O urbanista Frederico Moura e Sá considerou hoje, à Lusa, que as trotinetes se tornaram um "inimigo a abater" nos municípios portugueses, que ainda têm um "ambiente urbano profundamente motorizado" em que o modelo de cidade continua por alterar. "O desafio maior é nós lermos isto sempre de forma muito sectorial. Vamos discutir as trotinetes? Não, não vamos. Não estamos a discutir trotinetes, estamos a discutir que espaço público é que nós temos numa cidade, ou seja, temos de discutir que modelo de cidade é que queremos", defendeu o também professor universitário e investigador na área do urbanismo.

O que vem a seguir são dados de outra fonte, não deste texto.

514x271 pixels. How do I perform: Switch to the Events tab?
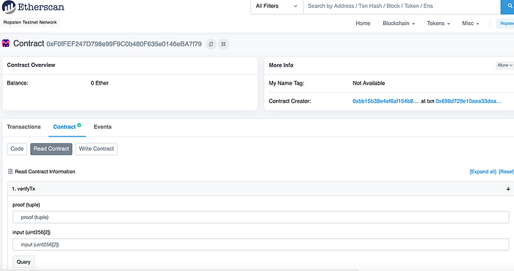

Neste contexto, em que as cidades portuguesas têm um "ambiente urbano profundamente motorizado", a trotinete transforma-se "no inimigo a abater", numa altura em que vários municípios estão a terminar os serviços partilhados nos seus territórios, citando, entre outras, questões de segurança. Para Frederico Moura e Sá, "a bicicleta e a trotinete não são inimigos" do espaço urbano, pondo a tónica da segurança, precisamente, em quem utiliza modos suaves para se deslocar. "Andar de bicicleta e andar de trotinete num espaço público é ainda um acto de sobrevivência" em Portugal, refere, notando que a percepção da responsabilidade dos acidentes de viação cai amiúde sobre a vítima e não sobre o carro, normalmente presente em sinistros com consequências mais gravosas. O país também está "a tardar em inverter o programa de espaço público que outras cidades já fizeram com grande sucesso", em que as "áreas centrais" bem servidas por transportes públicos são mais restritas ao carro, considera. Para o académico sediado no Porto, a pergunta que fica é: porque é que um ciclista utiliza o passeio? "Porque o ambiente urbano das nossas cidades em Portugal é, de facto, de um espaço público profundamente motorizado", em que é "inseguro andar na faixa de rodagem", onde "impera a lei do mais forte", o automóvel.